In vivo imaging is rapidly gaining popularity as a faster and less expensive method for enhancing drug discovery and development. Its keen ability to noninvasively gauge drug efficacy and trail compounds inside living organisms places it at the forefront of new technologies. It could eventually replace traditional survival-based endpoints, especially since the FDA now accepts surrogate endpoints to prove drug efficacy.

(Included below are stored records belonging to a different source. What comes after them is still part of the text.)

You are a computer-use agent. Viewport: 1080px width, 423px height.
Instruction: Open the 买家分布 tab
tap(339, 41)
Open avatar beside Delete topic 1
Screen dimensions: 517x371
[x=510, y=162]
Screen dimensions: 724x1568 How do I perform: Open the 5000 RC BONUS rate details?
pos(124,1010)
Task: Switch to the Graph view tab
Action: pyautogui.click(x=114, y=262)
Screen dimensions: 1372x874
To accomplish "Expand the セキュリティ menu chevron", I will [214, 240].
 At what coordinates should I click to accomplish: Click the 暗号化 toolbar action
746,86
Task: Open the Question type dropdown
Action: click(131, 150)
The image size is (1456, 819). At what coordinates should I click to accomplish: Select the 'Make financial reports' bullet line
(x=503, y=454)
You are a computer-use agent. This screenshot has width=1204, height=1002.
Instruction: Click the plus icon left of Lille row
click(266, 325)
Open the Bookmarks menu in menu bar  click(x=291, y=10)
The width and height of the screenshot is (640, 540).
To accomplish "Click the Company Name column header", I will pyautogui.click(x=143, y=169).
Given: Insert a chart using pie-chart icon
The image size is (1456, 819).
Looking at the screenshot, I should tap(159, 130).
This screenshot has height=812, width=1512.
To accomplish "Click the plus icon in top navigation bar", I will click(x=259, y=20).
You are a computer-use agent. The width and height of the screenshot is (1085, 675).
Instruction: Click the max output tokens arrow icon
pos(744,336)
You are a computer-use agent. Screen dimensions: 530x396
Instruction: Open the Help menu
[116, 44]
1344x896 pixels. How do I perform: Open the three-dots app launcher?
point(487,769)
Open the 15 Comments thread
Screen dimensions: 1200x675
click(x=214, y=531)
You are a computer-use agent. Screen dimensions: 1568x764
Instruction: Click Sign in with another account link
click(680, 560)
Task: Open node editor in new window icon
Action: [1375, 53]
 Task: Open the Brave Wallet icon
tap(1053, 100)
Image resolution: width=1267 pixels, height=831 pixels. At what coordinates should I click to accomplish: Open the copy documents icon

Scientists at Cambridge Healthtech’s “In Vivo Molecular Imaging” meeting held late last year highlighted new research and insights into this burgeoning field. These include development of novel targeted tracers, new methods for cost-effective optical imaging, and functional imaging driven by positron emission tomography (PET) and its close cousin SPECT (single photon emission computed tomography).
Angiogenesis takes place in many pathological processes that range from cancer to myocardial infarctions. Vascular endothelial growth factor (VEGF) and its receptors play a critical role in angiogenesis. Consequently, this signaling pathway is the therapeutic target for several approved and a multitude of experimental antiangiogenic drugs.
Joseph Backer, Ph.D., CEO at SibTech (www.sibtech.com), is pursuing molecular imaging of VEGF receptors with targeted tracers. “VEGF receptors are major drug targets, so clinical imaging of these receptors will be valuable for diagnostics, patient segmentation, monitoring treatments, and developing drug regimens.”
Dr. Backer said that SibTech is converting growth factors such as VEGF into targeting vectors for contrast agent delivery. “The use of tracers based on growth factors is important because they can be delivered into targeted cells only by active receptors. Therefore, imaging with such tracers would provide information regarding receptor functionality.”
One challenge to this strategy has been the small size of growth factors. “With something that small, where evolution stringently selected each amino acid, it is a problem to find safe sites for attaching contrast agents. To solve this problem, we have developed a short fusion tag containing cysteine (Cys-tag) for site-specific derivatization.”
As it turns out, different proteins can be expressed with this tag and then safely and site specifically derivatized with a variety of imaging and therapeutic payloads. “In collaboration with Stanford University, and with support from NIH/NCI SBIR grants, we use Cys-tagged single-chain VEGF as a standardized platform for developing tracers for PET, SPECT, and near-infrared fluorescent imaging modalities,” noted Dr. Backer.
Currently, there are no contrast agents for imaging VEGF receptors. “We expect molecular imaging of VEGF receptors with our scVEGF-based strategies will greatly facilitate progress in development of anti-angiogenic therapies. We plan to take our lead SPECT tracer, scVEGF/99mTc, into clinical trials soon.”